A 22 de Fevereiro de 1988 nas proximidades da vila de Askeran (em Nagorno-Karabakh, na estrada que liga Agdam a Stepanakert), um confronto entre membros destes grupos terminou em violentos incidentes que deixaram cerca de 50 arménios feridos. Durante os combates, um polícia local, supostamente arménio, alvejou mortalmente dois jovens azeris. Dias depois, a 27 do mesmo mês, enquanto falava na televisão central de Baku, o delegado do ministério público soviético Alexander Katusev mencionou a nacionalidade dos feridos.

Sumgait (Sumqayit) localiza-se a cerca de 30 quilómetros a noroeste da capital do Azerbaijão Baku, junto ao Mar Cáspio.

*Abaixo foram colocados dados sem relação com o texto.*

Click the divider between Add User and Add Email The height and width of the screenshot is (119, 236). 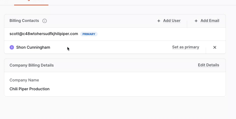point(187,24)
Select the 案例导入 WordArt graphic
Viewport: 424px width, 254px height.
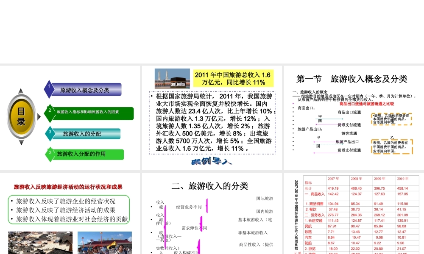pyautogui.click(x=212, y=161)
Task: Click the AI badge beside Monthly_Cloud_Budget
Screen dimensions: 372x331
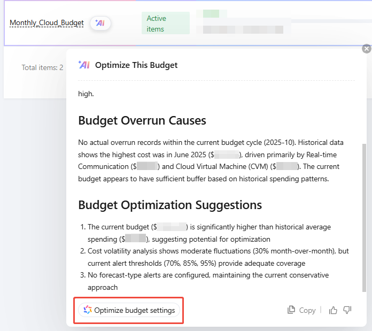Action: pyautogui.click(x=100, y=23)
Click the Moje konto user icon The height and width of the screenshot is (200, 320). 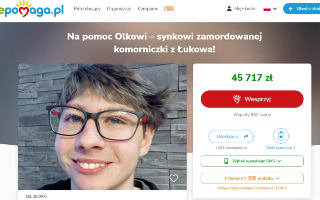pyautogui.click(x=229, y=8)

A confrontação de Askeran foi o prelúdio para os pogroms de Sumgait, onde os ânimos, já exaltados pelas notícias acerca da crise em Karabakh, se exaltaram ainda mais numa série de protestos iniciados a 27 de Fevereiro. Falando em comício, refugiados azeris da vila arménia de Ghapan acusaram os arménios de "assassínios e atrocidades incluindo o rapto de mulheres a quem cortaram os seios".[1] Posteriormente provou-se que estas alegações eram falsas e que muitos dos oradores eram afinal agentes provocadores.[2] Poucas horas depois da intervenção, iniciou-se um pogrom dirigido contra os residentes arménios na cidade de Sumgait, situada a 25 quilómetros a norte de Baku, onde residia uma comunidade estimada em 2000 refugiados azeris provenientes da Arménia.[3] O resultado do pogrom foi a morte de 32 pessoas, de acordo com as estatísticas soviéticas oficiais. Os arménios foram espancados, violados e assassinados nas ruas e apartamentos em que viviam durante três dias de violência que só terminaram quando as forças armadas da União Soviética entraram na cidade e sufocaram o pogrom a 1 de Março.[4]

A forma como os arménios foram assassinados provocou grande indignação aos seus compatriotas, que consideraram que o pogrom tinha sido avalizado pelas autoridades soviéticas, tendo em vista a intimidação dos membros do movimento de Nagorno-Karabakh. A violência tornou a aumentar depois dos acontecimentos de Sumgait, até que Gorbachev decidiu finalmente intervir enviando para a Arménia tropas do Ministério do Interior em Setembro de 1988. Em Outubro do ano seguinte, estimavam-se em mais de 100 as pessoas assassinadas desde que a ideia da unificação tinha nascido em Fevereiro de 1988.[5] Todos estes eventos foram esquecidos temporariamente, depois de um grande sismo, conhecido como Terremoto de Spitak, ter assolado as cidades de Leninakan (agora Gyumri) e Spitak a 7 de Dezembro de 1989, provocando a morte a mais de 25.000 pessoas.[6]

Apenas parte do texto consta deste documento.